Records drawn from a dataset
○ ○ ○ ○

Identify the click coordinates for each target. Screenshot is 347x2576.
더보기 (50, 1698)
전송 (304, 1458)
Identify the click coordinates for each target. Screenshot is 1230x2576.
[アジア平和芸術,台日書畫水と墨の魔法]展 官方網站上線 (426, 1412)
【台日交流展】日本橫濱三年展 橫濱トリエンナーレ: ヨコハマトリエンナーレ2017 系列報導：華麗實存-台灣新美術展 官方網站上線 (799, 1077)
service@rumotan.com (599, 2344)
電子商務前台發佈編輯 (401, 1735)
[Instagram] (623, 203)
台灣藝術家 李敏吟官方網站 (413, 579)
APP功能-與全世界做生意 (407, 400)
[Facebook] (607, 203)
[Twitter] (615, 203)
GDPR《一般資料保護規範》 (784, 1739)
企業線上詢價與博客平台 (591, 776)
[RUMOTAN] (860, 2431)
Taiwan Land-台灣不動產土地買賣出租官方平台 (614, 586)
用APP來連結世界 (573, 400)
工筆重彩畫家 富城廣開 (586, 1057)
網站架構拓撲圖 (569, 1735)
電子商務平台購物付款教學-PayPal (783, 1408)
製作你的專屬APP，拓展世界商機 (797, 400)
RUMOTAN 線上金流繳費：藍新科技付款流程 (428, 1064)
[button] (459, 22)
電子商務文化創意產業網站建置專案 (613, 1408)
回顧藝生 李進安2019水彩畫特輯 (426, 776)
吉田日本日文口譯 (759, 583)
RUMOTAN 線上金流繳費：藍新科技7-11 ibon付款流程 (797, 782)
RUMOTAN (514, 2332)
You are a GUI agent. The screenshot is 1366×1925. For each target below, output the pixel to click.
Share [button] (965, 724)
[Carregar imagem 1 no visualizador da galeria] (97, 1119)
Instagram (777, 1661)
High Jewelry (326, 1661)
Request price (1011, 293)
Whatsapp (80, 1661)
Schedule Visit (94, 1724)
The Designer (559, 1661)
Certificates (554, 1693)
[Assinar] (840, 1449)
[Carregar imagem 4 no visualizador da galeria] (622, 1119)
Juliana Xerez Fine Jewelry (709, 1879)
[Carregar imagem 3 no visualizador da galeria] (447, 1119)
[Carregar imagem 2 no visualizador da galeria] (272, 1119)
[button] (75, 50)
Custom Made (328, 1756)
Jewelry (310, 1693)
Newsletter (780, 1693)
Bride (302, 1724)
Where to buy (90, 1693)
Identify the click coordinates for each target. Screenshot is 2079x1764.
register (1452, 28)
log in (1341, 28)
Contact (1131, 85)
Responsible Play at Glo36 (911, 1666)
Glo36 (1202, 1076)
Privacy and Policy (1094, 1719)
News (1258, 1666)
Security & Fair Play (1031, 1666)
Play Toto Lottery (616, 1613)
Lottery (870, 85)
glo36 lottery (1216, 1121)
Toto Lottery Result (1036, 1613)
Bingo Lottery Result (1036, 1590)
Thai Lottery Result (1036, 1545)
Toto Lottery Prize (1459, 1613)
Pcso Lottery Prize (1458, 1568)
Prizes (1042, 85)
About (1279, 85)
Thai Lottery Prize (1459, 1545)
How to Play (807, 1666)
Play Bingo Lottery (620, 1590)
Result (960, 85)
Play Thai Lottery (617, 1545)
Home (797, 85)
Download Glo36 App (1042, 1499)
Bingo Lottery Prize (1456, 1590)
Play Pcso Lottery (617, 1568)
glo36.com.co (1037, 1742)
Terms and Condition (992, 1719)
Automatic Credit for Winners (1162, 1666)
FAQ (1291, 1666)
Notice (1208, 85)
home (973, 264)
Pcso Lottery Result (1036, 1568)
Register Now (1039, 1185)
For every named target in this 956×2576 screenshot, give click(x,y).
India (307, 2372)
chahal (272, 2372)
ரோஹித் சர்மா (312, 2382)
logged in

○ ○ ○ ○

◆ **YOUR GOAL**
Restate exactly, and only, every line from the one that contains "register (1452, 28)" through the last line of the records.

◆ **RESPONSE BOX**
register (1452, 28)
log in (1341, 28)
Contact (1131, 85)
Responsible Play at Glo36 (911, 1666)
Glo36 (1202, 1076)
Privacy and Policy (1094, 1719)
News (1258, 1666)
Security & Fair Play (1031, 1666)
Play Toto Lottery (616, 1613)
Lottery (870, 85)
glo36 lottery (1216, 1121)
Toto Lottery Result (1036, 1613)
Bingo Lottery Result (1036, 1590)
Thai Lottery Result (1036, 1545)
Toto Lottery Prize (1459, 1613)
Pcso Lottery Prize (1458, 1568)
Prizes (1042, 85)
About (1279, 85)
Thai Lottery Prize (1459, 1545)
How to Play (807, 1666)
Play Bingo Lottery (620, 1590)
Result (960, 85)
Play Thai Lottery (617, 1545)
Home (797, 85)
Download Glo36 App (1042, 1499)
Bingo Lottery Prize (1456, 1590)
Play Pcso Lottery (617, 1568)
glo36.com.co (1037, 1742)
Terms and Condition (992, 1719)
Automatic Credit for Winners (1162, 1666)
FAQ (1291, 1666)
Notice (1208, 85)
home (973, 264)
Pcso Lottery Result (1036, 1568)
Register Now (1039, 1185)
For every named target in this 956×2576 screenshot, give click(x,y).
India (307, 2372)
chahal (272, 2372)
ரோஹித் சர்மா (312, 2382)
logged in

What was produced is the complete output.